Name the case type, court unit, intake source, and packet states that will be reviewed.
A practical checklist for a controlled court evaluation.
This page translates the public proof story into a readiness frame: who needs access, which workflow lane is in scope, what data may be used, how staff review is preserved, and what must be measured before any broader rollout.
A credible evaluation does not start by promising systemwide transformation. It starts with a defined filing type, a defined staff group, approved records or fictional training records, visible review gates, and a small set of queue-health metrics.
Confirm filer, clerk, supervisor, and leadership review roles before the walkthrough begins.
Use fictional training data or approved pilot records with clear access and privacy boundaries.

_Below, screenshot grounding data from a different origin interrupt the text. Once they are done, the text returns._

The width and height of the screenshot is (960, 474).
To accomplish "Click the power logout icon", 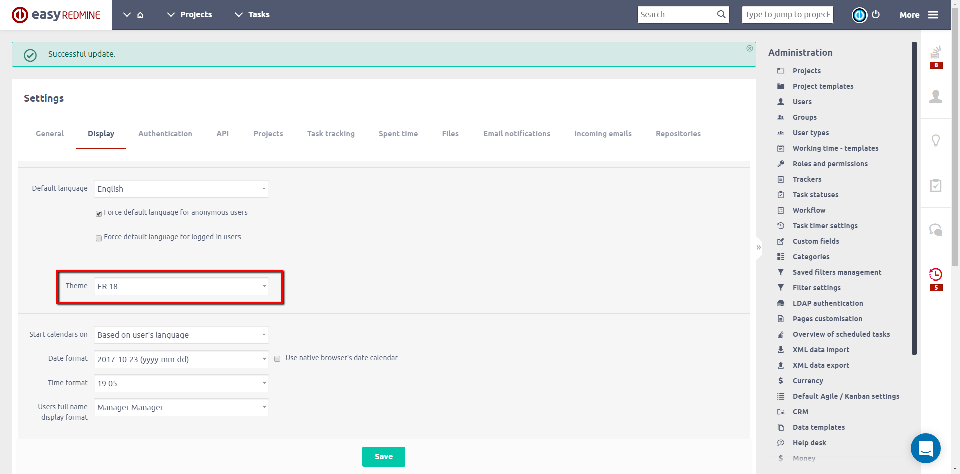I will click(876, 15).
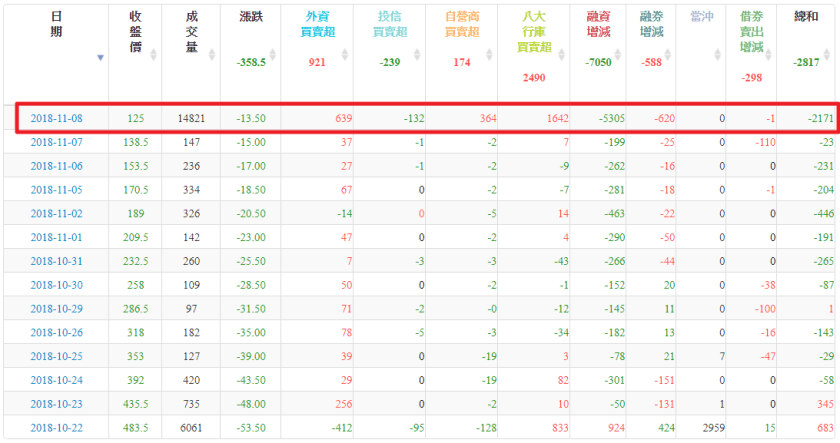Click the 外資買賣超 column header text
The height and width of the screenshot is (443, 840).
pyautogui.click(x=318, y=25)
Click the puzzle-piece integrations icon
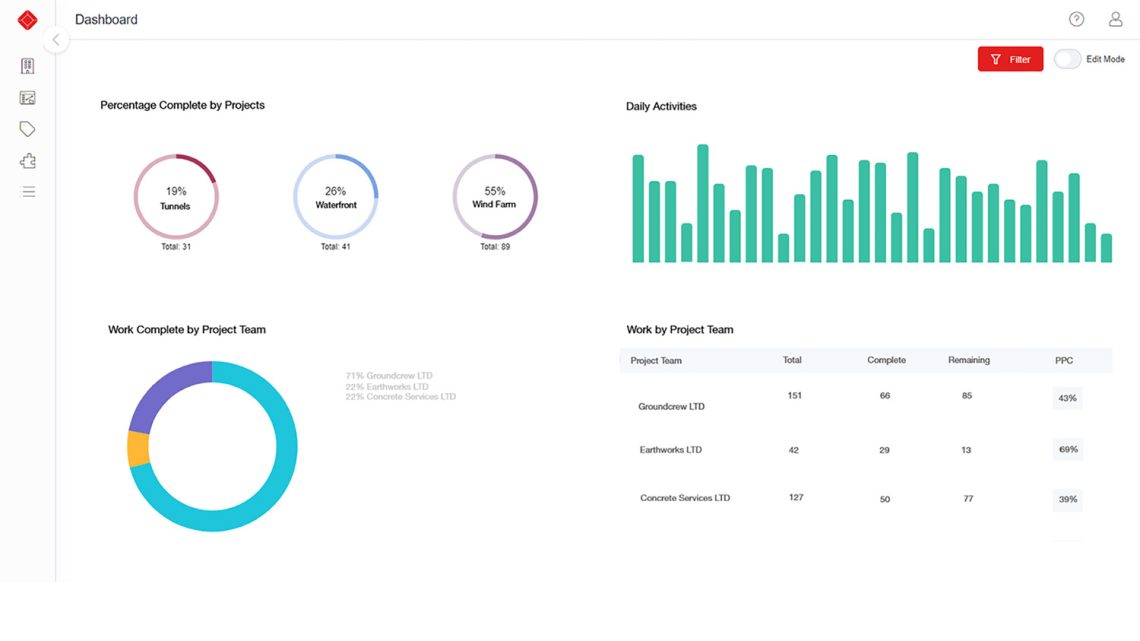Image resolution: width=1140 pixels, height=641 pixels. 27,160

Track first touch, correction loops, service/proof, slotting, packet readiness, and aged queues.
- Approved training records or an approved pilot record set.
- Named workflow lane and staff owner for each queue state.
- Correction reasons, closure codes, and escalation paths agreed in advance.
- Review-required status visible before any packet moves downstream.
- Aggregate metrics baseline captured before staff compare movement.
- No public case-level details.
- No automated filing advancement without human review.
- No decision-making claim from operational visibility alone.
- No sealed or protected information in public examples.
- No broad rollout claim from a narrow pilot.
| Area | Question | Ready signal | Review output |
|---|---|---|---|
| Scope | Which filing lane is being evaluated? | One case type or queue lane is named. | Evaluation scope statement. |
| Users | Who reviews, corrects, routes, and supervises? | Each role has a named responsibility. | Role and access matrix. |
| Records | What information is allowed in the evaluation? | Training records or approved pilot records are separated from public examples. | Record-use boundary note. |
| Workflow | Which states must be visible? | Received, review, correction, scheduling, service/proof, and packet-ready states are present. | Workflow state map. |
| Measurement | Which aggregate indicators will be compared? | First touch, correction turnaround, queue age, slotting, and packet readiness are selected. | Baseline and pilot scorecard. |
| Public reporting | What can be shared outside the evaluation team? | Only aggregate timing, backlog, and queue-health results are approved. | Public-safe reporting summary. |
Choose the right review track first, then confirm scope, users, records, workflow, measurement, and public reporting boundaries.